## 49.6 The Noether different

There are many different differents available in the literature. We list some of them in this and the next sections; for more information we suggest the reader consult [Kunz].

Let $A \to B$ be a ring map. Denote

\[ \mu : B \otimes _ A B \longrightarrow B,\quad b \otimes b' \longmapsto bb' \]

the multiplication map. Let $I = \mathop{\mathrm{Ker}}(\mu )$. It is clear that $I$ is generated by the elements $b \otimes 1 - 1 \otimes b$ for $b \in B$. Hence the annihilator $J \subset B \otimes _ A B$ of $I$ is a $B$-module in a canonical manner. The *Noether different* of $B$ over $A$ is the image of $J$ under the map $\mu : B \otimes _ A B \to B$. Equivalently, the Noether different is the image of the map

\[ J = \mathop{\mathrm{Hom}}\nolimits _{B \otimes _ A B}(B, B \otimes _ A B) \longrightarrow B,\quad \varphi \longmapsto \mu (\varphi (1)) \]

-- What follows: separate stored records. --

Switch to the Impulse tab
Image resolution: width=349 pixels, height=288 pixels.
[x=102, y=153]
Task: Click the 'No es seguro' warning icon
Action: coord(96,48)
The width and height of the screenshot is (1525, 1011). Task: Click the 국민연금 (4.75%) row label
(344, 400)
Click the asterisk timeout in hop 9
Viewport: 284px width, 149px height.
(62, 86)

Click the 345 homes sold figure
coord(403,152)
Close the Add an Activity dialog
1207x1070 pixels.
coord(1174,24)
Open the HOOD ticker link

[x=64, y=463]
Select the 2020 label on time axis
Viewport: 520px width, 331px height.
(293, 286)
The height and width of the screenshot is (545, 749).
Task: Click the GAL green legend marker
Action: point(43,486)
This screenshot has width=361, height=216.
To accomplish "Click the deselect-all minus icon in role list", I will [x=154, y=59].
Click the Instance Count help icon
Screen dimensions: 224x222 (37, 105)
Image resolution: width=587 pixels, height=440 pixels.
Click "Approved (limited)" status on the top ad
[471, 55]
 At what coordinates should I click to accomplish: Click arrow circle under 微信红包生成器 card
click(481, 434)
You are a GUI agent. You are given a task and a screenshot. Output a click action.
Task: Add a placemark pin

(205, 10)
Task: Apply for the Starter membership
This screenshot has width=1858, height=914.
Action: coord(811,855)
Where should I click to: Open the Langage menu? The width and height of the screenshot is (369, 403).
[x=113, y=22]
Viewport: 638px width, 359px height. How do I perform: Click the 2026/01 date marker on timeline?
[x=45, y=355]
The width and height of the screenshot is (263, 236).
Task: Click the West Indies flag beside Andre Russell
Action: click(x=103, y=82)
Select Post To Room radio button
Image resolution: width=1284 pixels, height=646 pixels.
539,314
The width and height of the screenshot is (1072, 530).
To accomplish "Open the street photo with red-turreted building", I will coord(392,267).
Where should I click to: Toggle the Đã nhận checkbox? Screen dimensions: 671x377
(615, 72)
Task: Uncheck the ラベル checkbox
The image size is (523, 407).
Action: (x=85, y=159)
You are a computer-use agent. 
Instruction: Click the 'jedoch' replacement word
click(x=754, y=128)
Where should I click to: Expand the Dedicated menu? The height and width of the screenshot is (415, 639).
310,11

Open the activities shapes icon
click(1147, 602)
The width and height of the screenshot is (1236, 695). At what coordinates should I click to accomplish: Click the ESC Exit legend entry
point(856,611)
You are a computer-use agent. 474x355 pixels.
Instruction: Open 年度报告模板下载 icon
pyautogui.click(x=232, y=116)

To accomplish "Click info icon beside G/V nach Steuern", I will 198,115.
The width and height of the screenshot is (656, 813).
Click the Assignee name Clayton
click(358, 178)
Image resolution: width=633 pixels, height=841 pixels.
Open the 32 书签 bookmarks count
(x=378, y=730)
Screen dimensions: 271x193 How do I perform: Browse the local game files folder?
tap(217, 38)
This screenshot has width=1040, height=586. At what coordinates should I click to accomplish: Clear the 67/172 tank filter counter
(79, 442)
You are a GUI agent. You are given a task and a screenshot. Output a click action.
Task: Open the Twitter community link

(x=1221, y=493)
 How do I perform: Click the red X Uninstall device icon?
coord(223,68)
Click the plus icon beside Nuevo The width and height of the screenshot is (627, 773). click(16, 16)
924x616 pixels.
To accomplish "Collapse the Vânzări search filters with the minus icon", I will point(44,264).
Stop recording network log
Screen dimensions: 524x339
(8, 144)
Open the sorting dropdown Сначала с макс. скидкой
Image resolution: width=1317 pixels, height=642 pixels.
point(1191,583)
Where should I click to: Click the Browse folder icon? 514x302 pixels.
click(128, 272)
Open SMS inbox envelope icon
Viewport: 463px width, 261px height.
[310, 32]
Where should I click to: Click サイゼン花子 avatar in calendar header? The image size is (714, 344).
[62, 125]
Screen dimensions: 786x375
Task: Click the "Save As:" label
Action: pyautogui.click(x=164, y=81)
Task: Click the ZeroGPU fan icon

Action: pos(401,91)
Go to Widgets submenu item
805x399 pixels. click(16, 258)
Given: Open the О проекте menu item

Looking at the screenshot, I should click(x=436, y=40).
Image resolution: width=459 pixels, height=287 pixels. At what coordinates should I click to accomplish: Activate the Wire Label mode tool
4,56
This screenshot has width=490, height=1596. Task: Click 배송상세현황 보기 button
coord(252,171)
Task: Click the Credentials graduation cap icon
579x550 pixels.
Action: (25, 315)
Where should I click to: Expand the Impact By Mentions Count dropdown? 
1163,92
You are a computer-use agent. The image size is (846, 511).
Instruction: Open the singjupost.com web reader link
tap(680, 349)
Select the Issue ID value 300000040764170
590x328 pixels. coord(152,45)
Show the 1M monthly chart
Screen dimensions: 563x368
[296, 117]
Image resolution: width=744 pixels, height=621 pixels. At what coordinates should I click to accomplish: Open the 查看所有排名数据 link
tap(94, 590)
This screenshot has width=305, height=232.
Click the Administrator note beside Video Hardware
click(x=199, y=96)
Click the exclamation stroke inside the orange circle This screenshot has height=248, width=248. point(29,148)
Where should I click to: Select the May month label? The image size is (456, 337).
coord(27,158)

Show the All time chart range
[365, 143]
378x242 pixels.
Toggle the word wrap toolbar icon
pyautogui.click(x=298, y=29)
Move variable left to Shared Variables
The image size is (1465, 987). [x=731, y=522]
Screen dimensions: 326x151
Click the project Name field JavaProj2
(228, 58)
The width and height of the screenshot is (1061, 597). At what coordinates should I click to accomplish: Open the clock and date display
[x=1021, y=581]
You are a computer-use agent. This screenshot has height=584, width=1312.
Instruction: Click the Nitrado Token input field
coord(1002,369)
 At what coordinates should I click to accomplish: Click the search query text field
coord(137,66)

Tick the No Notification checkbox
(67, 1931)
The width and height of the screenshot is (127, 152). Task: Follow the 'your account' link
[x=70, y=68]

We begin with some obligatory lemmas.

Lemma 49.6.1. Let $A \to B_ i$, $i = 1, 2$ be ring maps. Set $B = B_1 \times B_2$.

The annihilator $J$ of $\mathop{\mathrm{Ker}}(B \otimes _ A B \to B)$ is $J_1 \times J_2$ where $J_ i$ is the annihilator of $\mathop{\mathrm{Ker}}(B_ i \otimes _ A B_ i \to B_ i)$.

The Noether different $\mathfrak {D}$ of $B$ over $A$ is $\mathfrak {D}_1 \times \mathfrak {D}_2$, where $\mathfrak {D}_ i$ is the Noether different of $B_ i$ over $A$.

**Proof.**
Omitted.
$\square$

Lemma 49.6.2. Let $A \to B$ be a finite type ring map. Let $A \to A'$ be a flat ring map. Set $B' = B \otimes _ A A'$.

The annihilator $J'$ of $\mathop{\mathrm{Ker}}(B' \otimes _{A'} B' \to B')$ is $J \otimes _ A A'$ where $J$ is the annihilator of $\mathop{\mathrm{Ker}}(B \otimes _ A B \to B)$.

The Noether different $\mathfrak {D}'$ of $B'$ over $A'$ is $\mathfrak {D}B'$, where $\mathfrak {D}$ is the Noether different of $B$ over $A$.

**Proof.**
Choose generators $b_1, \ldots , b_ n$ of $B$ as an $A$-algebra. Then

\[ J = \mathop{\mathrm{Ker}}(B \otimes _ A B \xrightarrow {b_ i \otimes 1 - 1 \otimes b_ i} (B \otimes _ A B)^{\oplus n}) \]

Hence we see that the formation of $J$ commutes with flat base change. The result on the Noether different follows immediately from this.
$\square$

Lemma 49.6.3. Let $A \to B' \to B$ be ring maps with $A \to B'$ of finite type and $B' \to B$ inducing an open immersion of spectra.

The annihilator $J$ of $\mathop{\mathrm{Ker}}(B \otimes _ A B \to B)$ is $J' \otimes _{B'} B$ where $J'$ is the annihilator of $\mathop{\mathrm{Ker}}(B' \otimes _ A B' \to B')$.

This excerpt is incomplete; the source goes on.